Romania was relegated to Group B for 1990

==Tournament Awards==
- Top Scorer TCHRobert Reichel (21 points)-A tournament Record
- Top Goalie: URSSergei Tkachenko
- Top Defenceman:TCHJiří Vykoukal
- Top Forward: URSPavel Bure

==Group B==
Played March 17–23, 1989 in Klagenfurt, Austria.

=== First round ===
- Group 1

| Team | POL | DEN | ITA | BUL | GF/GA | Points |
|---|---|---|---|---|---|---|
| 1. Poland |  | 6:0 | 8:2 | 15:0 | 29:02 | 6 |
| 2. Denmark | 0:6 |  | 8:3 | 6:2 | 14:11 | 4 |
| 3. Italy | 2:8 | 3:8 |  | 6:3 | 11:19 | 2 |
| 4. Bulgaria | 0:15 | 2:6 | 3:6 |  | 05:27 | 0 |

- Group 2

| Team | FRA | AUT | NED | YUG | GF/GA | Points |
|---|---|---|---|---|---|---|
| 1. France |  | 4:3 | 10:1 | 6:3 | 20:07 | 6 |
| 2. Austria | 3:4 |  | 5:2 | 12:1 | 20:07 | 4 |
| 3. Netherlands | 1:10 | 2:5 |  | 4:4 | 07:19 | 1 |
| 4. Yugoslavia | 3:6 | 1:12 | 4:4 |  | 08:22 | 1 |

=== Final round===
- Championship round

| Team | POL | FRA | AUT | DEN | GF/GA | Points |
|---|---|---|---|---|---|---|
| 1. Poland |  | 7:4 | 8:1 | (6:0) | 21:06 | 6 |
| 2. France | 4:7 |  | (4:3) | 5:1 | 13:11 | 4 |
| 3. Austria | 1:8 | (3:4) |  | 3:3 | 07:15 | 1 |
| 4. Denmark | (0:6) | 1:5 | 3:3 |  | 04:14 | 1 |

- Placing round

| Team | NED | ITA | YUG | BUL | GF/GA | Points |
|---|---|---|---|---|---|---|
| 1. Netherlands |  | 5:3 | (4:4) | 8:4 | 17:11 | 5 |
| 2. Italy | 3:5 |  | 7:2 | (6:3) | 16:10 | 4 |
| 3. Yugoslavia | (4:4) | 2:7 |  | 8:2 | 14:13 | 3 |
| 4. Bulgaria | 4:8 | (3:6) | 2:8 |  | 09:22 | 0 |

Poland was promoted to Group A and Bulgaria was relegated to Group C, for 1990.

==Group C==
Played March 25–30, 1989 in Puigcerdá, Spain.
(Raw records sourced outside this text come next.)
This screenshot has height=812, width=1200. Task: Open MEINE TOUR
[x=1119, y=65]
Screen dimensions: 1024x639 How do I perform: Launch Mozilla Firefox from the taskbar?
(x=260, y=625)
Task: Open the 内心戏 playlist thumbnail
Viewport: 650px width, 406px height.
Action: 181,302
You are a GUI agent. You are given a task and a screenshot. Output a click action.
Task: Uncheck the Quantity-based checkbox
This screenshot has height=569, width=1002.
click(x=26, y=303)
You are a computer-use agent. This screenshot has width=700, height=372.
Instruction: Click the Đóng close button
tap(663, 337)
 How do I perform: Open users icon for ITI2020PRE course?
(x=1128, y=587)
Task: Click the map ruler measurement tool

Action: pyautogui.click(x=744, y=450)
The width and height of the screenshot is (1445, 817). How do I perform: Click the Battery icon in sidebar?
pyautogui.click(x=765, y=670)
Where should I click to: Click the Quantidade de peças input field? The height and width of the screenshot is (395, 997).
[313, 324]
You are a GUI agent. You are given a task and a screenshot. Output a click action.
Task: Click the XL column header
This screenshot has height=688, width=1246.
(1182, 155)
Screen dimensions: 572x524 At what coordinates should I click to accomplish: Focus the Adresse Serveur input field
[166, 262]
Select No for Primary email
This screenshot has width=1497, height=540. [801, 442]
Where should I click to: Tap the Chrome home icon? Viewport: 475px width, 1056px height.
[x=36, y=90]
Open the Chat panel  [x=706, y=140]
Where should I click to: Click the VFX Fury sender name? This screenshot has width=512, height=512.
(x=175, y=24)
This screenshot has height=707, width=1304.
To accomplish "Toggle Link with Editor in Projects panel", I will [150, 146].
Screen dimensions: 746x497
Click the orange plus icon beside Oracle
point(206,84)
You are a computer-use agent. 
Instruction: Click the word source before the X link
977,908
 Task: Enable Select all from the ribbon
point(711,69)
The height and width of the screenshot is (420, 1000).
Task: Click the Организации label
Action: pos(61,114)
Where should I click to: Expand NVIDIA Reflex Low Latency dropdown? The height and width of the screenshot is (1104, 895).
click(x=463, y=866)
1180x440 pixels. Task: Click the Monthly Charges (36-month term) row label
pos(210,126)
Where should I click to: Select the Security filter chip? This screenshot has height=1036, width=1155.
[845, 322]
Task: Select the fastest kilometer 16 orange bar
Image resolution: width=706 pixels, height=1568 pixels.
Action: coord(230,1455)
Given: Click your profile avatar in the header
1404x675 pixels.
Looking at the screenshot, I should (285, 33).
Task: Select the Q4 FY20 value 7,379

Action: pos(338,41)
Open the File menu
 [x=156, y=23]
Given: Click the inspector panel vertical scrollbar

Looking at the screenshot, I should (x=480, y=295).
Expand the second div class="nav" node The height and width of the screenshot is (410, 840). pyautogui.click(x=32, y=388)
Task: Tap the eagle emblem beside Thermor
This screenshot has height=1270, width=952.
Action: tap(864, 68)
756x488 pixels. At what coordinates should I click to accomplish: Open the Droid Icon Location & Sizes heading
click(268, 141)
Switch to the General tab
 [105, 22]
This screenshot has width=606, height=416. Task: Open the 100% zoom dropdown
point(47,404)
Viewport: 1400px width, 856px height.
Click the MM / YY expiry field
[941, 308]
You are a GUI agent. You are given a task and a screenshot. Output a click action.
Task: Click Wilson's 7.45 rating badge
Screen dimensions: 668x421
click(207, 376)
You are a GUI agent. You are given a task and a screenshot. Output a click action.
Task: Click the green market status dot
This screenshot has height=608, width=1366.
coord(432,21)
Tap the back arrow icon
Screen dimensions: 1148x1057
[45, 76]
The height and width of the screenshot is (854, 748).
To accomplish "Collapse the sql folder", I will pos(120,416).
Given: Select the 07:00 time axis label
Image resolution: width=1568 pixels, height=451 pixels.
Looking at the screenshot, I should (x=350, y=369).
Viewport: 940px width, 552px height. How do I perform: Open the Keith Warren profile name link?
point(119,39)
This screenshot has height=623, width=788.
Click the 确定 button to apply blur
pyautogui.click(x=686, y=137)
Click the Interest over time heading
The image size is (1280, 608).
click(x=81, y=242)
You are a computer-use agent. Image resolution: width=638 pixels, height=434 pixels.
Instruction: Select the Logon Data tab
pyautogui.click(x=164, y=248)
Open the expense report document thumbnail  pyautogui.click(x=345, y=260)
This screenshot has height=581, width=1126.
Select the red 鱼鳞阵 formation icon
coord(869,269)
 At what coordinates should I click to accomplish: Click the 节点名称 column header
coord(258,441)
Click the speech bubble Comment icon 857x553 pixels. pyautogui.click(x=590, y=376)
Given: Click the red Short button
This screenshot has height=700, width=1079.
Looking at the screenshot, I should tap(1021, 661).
| Team | ESP | GBR | HUN | GF/GA | Points |
|---|---|---|---|---|---|
| 1. Spain |  | 5:2 2:2 | 6:5 6:4 | 19:13 | 7 |
| 2. Great Britain | 2:5 2:2 |  | 5:2 6:1 | 15:10 | 5 |
| 3. Hungary | 5:6 4:6 | 2:5 1:6 |  | 12:23 | 0 |

Spain was promoted to Group B for 1990.